Selected extract.

══════════════════════════════

Help! C# calling Java Program

  • Thread starter Thread starter David
  • Start date Start date
D

David

Hi,

I am writing a C# program and want to run a java application and pass it a
filename as a parameter. I want to be able to write a method in C# that
will run this Java app for me. Eg. I want to run the following command:

java MyApplication filename.extension

Can anyone help me?

Many thanks,
David.
 
David said:
I am writing a C# program and want to run a java application and pass it a
filename as a parameter. I want to be able to write a method in C# that
will run this Java app for me. Eg. I want to run the following command:

java MyApplication filename.extension

Can anyone help me?

Sure - look at the System.Diagnostics.Process and ProcessStartInfo
classes. The "about" page for ProcessStartInfo gives a good example.
 
Thanks for that Jon,
I have written the following code, but I am having a few problems. Does the
java program need to be an executable to run or is there any way I can
simply run a "java program_name" style command?

using System;
using System.Diagnostics;
using System.ComponentModel;

namespace MyProcessSample{

public class MyProcess{

public static void Main(){
try{
MyProcess myProcess = new MyProcess();
Process.Start("java XMLParse filename.txt"); }
catch(Exception e){
Console.WriteLine(e); }
}
}
}

Cheers,
David.

══════════════════════════════

Material provided.
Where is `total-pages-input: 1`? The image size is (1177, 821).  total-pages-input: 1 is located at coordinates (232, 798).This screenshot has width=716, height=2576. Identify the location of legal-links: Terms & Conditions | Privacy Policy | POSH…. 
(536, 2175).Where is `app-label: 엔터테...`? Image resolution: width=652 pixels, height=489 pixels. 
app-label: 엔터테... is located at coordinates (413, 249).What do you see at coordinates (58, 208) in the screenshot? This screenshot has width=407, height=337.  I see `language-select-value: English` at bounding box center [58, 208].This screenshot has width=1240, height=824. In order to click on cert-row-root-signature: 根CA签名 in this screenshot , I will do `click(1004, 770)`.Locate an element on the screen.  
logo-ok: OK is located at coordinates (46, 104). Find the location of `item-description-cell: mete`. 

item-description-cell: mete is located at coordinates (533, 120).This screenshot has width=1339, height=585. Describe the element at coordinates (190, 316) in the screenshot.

══════════════════════════════

What needs to be done.
In the forum thread about running a Java program from C#, which classes does the reply tell David to look at?

Finished exercise.
The System.Diagnostics.Process and ProcessStartInfo classes.